A woman who identified herself as Fields' mother says he told her he was going to the rally but she wasn't aware of the nature of the event.

Samantha Bloom, of Ohio, apparently only learned of the Charlottesville attack from AP reporters who came to interview her about her son.

Bloom confirmed details about her son’s car and his trip to Virginia, saying she received a text from him last week that said he’d gotten some time off from work and was going to a rally.

She said her son hadn’t given her any details about the rally but that she told him “to be careful” and to peaceful.

"I just knew he was going to a rally," Bloom told AP. "I mean, I try to stay out of his political views. You know, we don't, you know, I don't really get too involved, I moved him out to his own apartment, so we I'm watching his cat."

A mugshot of James Alex Fields Jr., who was charged with one count of second degree murder after ramming into a crowed in Charlottesville, Virginia on August 12, 2017.
HANDOUT/REUTERS

"I thought it had something to do with Trump," Bloom said about the rally. "Trump's not a white supremacist," she said.

"He had an African-American friend so ...," she said of her son.

Bloom became visibly upset as she learned that dozens of people were injured in Charlottesville.

Bloom said she and Fields had just relocated to the Toledo area from Florence, Kentucky, a Cincinnati, Ohio, suburb

U.S. officials have opened a civil rights investigation into the circumstances of the deadly car attack.

The investigation was announced late Saturday by officials of the U.S. Attorney’s Office for the Western District of Virginia and the Richmond field office of the FBI.

In a statement, Attorney General Jeff Sessions says U.S. Attorney Rick Mountcastle has begun the investigation and will have the full support of the Justice Department.

Sessions says, “The violence and deaths in Charlottesville strike at the heart of American law and justice.”

He adds, “When such actions arise from racial bigotry and hatred, they betray our core values and cannot be tolerated.”

Three more men have been arrested in connection to the violent clashes between white supremacists and counter-protesters in Charlottesville.

The Virginia State Police announced late Saturday that Troy Dunigan, a 21-year-old from Chattanooga, Tennessee, was charged with disorderly conduct; Jacob L. Smith, a 21-year-old from Louisa, Virginia, was charged with assault and battery; and James M. O’Brien, 44, of Gainesville, Florida, was charged with carrying a concealed handgun.

Aside from the woman killed in the car-ramming, two state police troopers died when their helicopter crashed in the woods on the outskirts of town.

The organizer of the white nationalist rally says he disavows the violence that eroded it.

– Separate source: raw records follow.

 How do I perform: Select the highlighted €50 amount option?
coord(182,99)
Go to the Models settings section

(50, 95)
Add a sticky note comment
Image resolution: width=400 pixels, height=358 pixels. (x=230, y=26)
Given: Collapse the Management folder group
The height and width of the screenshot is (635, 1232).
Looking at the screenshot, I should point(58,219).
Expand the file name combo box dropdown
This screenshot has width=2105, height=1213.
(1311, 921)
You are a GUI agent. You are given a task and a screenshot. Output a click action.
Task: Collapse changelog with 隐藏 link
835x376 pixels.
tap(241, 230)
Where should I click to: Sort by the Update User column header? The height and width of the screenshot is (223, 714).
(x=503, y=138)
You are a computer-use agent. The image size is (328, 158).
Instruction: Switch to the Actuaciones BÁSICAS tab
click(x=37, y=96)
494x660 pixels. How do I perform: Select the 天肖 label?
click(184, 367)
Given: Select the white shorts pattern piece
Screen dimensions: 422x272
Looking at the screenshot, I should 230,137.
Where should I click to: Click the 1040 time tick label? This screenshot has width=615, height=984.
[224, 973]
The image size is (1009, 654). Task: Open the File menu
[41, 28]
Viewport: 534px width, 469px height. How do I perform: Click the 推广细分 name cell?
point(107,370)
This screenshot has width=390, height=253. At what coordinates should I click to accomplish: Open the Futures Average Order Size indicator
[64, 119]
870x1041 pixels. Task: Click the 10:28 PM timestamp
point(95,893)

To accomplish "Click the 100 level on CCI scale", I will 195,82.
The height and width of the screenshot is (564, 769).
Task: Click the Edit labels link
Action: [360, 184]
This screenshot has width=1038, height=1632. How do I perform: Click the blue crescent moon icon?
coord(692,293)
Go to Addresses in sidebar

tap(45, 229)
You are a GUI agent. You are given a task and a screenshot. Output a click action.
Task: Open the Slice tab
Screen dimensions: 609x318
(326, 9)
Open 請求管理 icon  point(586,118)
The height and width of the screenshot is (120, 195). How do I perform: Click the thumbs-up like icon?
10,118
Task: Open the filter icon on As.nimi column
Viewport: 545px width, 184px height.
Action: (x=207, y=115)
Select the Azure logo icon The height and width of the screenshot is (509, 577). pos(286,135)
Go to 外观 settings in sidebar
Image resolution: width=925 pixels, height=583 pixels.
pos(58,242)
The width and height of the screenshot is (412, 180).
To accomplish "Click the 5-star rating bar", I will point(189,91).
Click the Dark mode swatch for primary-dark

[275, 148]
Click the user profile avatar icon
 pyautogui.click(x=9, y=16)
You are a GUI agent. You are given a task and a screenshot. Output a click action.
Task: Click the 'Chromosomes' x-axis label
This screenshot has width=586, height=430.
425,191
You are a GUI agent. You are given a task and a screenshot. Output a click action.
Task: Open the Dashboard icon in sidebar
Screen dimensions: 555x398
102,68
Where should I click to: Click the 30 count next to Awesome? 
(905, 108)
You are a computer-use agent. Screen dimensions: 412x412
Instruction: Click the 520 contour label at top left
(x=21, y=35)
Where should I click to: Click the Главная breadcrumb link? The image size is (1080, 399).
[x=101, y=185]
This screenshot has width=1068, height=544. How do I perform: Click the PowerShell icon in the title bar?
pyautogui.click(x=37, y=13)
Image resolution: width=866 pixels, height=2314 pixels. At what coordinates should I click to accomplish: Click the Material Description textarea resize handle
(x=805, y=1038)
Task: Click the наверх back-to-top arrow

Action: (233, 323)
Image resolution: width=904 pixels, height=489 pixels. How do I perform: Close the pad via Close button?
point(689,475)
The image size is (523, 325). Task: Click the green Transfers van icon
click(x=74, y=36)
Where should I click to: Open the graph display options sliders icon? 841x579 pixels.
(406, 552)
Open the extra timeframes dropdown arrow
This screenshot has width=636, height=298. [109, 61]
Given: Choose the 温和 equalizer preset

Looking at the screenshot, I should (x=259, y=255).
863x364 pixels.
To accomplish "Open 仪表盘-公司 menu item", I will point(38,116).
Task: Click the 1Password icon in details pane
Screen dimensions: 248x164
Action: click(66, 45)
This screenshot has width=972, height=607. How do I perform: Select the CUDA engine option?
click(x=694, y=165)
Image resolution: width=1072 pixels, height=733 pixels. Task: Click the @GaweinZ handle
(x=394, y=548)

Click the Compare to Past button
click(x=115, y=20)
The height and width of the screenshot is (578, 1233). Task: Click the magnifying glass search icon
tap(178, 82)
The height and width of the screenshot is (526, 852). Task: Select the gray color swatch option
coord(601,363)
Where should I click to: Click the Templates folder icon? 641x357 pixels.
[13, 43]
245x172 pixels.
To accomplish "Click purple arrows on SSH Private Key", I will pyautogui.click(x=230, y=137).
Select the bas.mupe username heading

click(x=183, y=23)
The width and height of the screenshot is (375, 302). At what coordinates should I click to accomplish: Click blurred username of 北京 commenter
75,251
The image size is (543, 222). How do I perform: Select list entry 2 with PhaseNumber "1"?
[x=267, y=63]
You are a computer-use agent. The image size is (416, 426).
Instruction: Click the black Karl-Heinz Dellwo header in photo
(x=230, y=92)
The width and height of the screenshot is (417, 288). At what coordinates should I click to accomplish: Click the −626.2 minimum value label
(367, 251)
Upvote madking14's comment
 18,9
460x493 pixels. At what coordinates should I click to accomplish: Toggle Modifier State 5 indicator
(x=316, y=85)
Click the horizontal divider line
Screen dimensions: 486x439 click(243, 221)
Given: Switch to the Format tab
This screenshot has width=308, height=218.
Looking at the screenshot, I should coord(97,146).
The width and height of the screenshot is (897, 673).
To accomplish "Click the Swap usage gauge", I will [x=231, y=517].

Jason Kessler said in an interview Saturday evening that whoever drove a car into a group of counter-protesters “did the wrong thing.” He said he was saddened that people were hurt.

Kessler is a local blogger and activist who described the event as a pro-white rally. He planned it to protest the city’s decision to remove a Confederate monument.

He also criticized law enforcement’s response to the event, which was dispersed before speakers could take the stage.

He said they did a poor job controlling the chaos to allow free speech.